If you are not able to tell us your preference, for example if you are unconscious, we may go ahead and share your information if we believe it is in your best interest. We may also share your information when needed to lessen a serious and imminent threat to health or safety.

In these cases we never share your information unless you give us written permission:

  • Marketing purposes

  • Sale of your information

  • Most sharing of psychotherapy notes

In the case of fundraising:

  • We may contact you for fundraising efforts, but you can tell us not to contact you again.

Our Uses and Disclosures

How do we typically use or share your health information? 

We typically use or share your health information in the following ways.

Treat you

We can use your health information and share it with other professionals who are treating you.

Example: A doctor treating you for an injury asks another doctor about your overall health condition.

Run our organization

We can use and share your health information to run our practice, improve your care, and contact you when necessary.

Example: We use health information about you to manage your treatment and services. 

Bill for your services

We can use and share your health information to bill and get payment from health plans or other entities. 

Example: We give information about you to your health insurance plan so it will pay for your services. 

How else can we use or share your health information? 

We are allowed or required to share your information in other ways – usually in ways that contribute to the public good, such as public health and research. We have to meet many conditions in the law before we can share your information for these purposes. For more information see: www.hhs.gov/ocr/privacy/hipaa/understanding/consumers/index.html.

Help with public health and safety issues

We can share health information about you for certain situations such as: 

  • Preventing disease

  • Helping with product recalls

  • Reporting adverse reactions to medications

  • Reporting suspected abuse, neglect, or domestic violence

  • Preventing or reducing a serious threat to anyone’s health or safety

Do research

We can use or share your information for health research.

Comply with the law

We will share information about you if state or federal laws require it, including with the Department of Health and Human Services if it wants to see that we’re complying with federal privacy law.
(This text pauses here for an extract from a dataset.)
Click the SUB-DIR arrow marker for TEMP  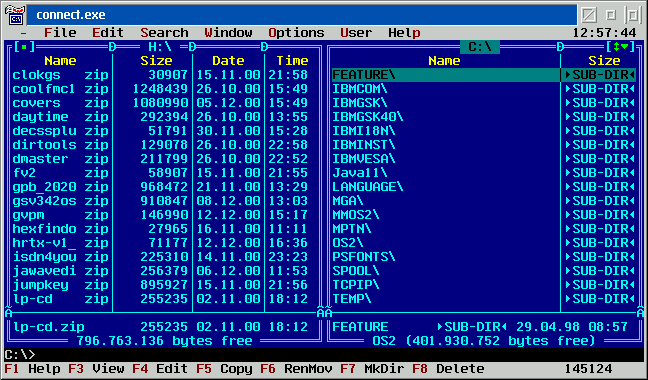pos(568,299)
Respond to organ and tissue donation requests

We can share health information about you with organ procurement organizations.

Work with a medical examiner or funeral director

We can share health information with a coroner, medical examiner, or funeral director when an individual dies.

Address workers’ compensation, law enforcement, and other government requests

We can use or share health information about you:

  • For workers’ compensation claims

  • For law enforcement purposes or with a law enforcement official

  • With health oversight agencies for activities authorized by law

  • For special government functions such as military, national security, and presidential protective services

Respond to lawsuits and legal actions

We can share health information about you in response to a court or administrative order, or in response to a subpoena.

Our Responsibilities

  • We are required by law to maintain the privacy and security of your protected health information.

  • We will let you know promptly if a breach occurs that may have compromised the privacy or security of your information.

  • We must follow the duties and privacy practices described in this notice and give you a copy of it.

  • We will not use or share your information other than as described here unless you tell us we can in writing. If you tell us we can, you may change your mind at any time. Let us know in writing if you change your mind.

For more information see: www.hhs.gov/ocr/privacy/hipaa/understanding/consumers/noticepp.html.

Changes to the Terms of this Notice

We can change the terms of this notice, and the changes will apply to all information we have about you. The new notice will be available upon request, in our office, and on our website.